Ask her to watch over your children

Today’s feast, the Nativity of Mary, has gained a lot of meaning for me since I became a mother myself.  I’ve gone through one birth and am anticipating another in about five months, so birth days in general have become a lot more significant to me.

There is nothing in the Bible about the Blessed Virgin’s parents, and the little we know about them is from the apocrypha, writings not included in the canon of Scripture.  By tradition their names were Joachim and Anne, and they were unable to conceive a child until they prayed for one, at which point they received a message that they would have a child who would be “blessed by all the world.”  (According to the Protoevangelium of James.)  As we now know, the Immaculate Conception occurred.

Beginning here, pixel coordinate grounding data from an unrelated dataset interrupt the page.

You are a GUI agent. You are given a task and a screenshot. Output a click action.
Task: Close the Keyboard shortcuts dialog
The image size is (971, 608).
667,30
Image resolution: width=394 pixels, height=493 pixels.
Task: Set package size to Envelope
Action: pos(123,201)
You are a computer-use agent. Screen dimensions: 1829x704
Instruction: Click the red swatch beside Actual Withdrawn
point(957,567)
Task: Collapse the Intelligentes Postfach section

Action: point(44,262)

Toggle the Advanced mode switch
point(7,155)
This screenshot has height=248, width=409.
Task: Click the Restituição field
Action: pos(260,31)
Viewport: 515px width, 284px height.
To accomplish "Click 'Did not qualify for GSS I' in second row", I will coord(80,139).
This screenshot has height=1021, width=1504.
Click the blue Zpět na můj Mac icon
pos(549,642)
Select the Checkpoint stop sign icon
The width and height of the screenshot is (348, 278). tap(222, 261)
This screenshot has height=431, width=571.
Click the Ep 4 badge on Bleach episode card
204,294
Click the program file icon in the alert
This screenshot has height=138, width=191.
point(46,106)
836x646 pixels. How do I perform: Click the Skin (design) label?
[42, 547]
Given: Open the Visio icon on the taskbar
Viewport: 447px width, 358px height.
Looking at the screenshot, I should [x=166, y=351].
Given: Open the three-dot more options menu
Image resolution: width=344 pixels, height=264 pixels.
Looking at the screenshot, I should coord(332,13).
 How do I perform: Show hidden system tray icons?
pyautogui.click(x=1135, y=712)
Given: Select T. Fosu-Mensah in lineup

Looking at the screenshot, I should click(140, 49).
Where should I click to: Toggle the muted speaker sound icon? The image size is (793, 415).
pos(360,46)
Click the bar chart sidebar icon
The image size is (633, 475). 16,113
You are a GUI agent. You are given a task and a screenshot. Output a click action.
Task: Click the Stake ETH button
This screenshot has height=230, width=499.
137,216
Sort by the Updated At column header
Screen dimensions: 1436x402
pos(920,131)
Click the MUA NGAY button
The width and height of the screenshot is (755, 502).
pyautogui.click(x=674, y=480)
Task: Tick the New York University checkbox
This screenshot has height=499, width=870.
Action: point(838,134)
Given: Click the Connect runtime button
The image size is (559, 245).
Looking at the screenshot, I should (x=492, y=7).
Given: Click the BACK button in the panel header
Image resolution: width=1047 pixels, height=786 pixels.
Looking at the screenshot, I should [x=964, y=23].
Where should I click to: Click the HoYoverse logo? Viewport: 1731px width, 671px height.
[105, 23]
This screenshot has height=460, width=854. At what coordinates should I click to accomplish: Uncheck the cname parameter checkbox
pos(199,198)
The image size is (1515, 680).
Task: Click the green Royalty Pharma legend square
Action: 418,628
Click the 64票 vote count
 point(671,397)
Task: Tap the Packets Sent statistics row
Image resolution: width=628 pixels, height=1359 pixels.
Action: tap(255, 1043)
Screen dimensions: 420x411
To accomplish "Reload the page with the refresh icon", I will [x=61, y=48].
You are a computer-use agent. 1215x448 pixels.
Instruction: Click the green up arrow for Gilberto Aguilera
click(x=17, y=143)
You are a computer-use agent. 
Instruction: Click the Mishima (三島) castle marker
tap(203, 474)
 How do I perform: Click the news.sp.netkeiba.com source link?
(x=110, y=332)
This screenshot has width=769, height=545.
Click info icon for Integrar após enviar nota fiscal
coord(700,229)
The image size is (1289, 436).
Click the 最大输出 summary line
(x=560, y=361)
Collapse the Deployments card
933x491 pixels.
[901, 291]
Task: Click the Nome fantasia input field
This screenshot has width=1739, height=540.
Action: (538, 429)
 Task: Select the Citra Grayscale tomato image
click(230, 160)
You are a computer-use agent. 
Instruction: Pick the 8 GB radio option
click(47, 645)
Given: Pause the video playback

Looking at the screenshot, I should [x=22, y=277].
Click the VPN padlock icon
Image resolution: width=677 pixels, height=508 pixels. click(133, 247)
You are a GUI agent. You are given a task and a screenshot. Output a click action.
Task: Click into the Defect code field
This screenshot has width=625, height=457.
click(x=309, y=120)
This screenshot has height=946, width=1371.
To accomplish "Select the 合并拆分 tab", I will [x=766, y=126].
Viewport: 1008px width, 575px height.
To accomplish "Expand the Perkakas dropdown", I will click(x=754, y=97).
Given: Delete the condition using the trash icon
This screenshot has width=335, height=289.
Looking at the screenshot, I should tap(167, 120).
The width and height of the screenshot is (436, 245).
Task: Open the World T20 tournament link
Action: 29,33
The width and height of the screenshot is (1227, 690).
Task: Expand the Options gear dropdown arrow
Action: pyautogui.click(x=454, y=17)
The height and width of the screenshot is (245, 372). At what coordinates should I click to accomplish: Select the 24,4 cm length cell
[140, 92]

The birth of their daughter must have been a beautiful day for Joachim and Anne.  They’d waited so long for her.  Even with that message, though, I can’t imagine they glimpsed her true future: that she would bear the Son of God and be exalted among the saints as the Queen of Heaven.  How incredible if they could have known!

The birth of my own daughter almost two years ago was a life-changing experience for me, but celebrating the birth of the greatest of the saints reminds me that Joachim and Anne knew much more about what God had in store for their daughter than I know about what He has in store for mine.

Celebrating a feast of Mary also reminds me how much I want my children to emulate her.

I think I’m pretty good at remembering, day to day, to help my daughter learn how to reach holiness.  At almost-two she is not yet capable of virtue, but I try to help her develop habits that will lead her there, habits of obedience and patience and generosity.  We do the little bits of catechesis that are possible with a toddler, and include her in our family devotions.

What I don’t do enough is use the strongest weapon I have to help my daughter reach heaven: pray.  I pray for her, but not often enough, and I am most inclined to pray for her current life, that she may grow healthily and happily and be kept safe from harm.  I do pray for her to grow into a strong and faithful servant of God, but I forget that it is the most important prayer I pray for her.  I forget that, ultimately, it is her holiness and her eventual beatitude that are the goals of her life.

Celebrating the birth of Our Lady, and thinking of the life she lived on earth after that day, reminds me that I should be praying most fervently for holiness for my daughter, for her final perseverance, and that I might meet her in heaven.  It also reminds me to use the greatest gift Mary gives us: her intercession for us!

Our Lady, Queen of the Heavens, pray for us!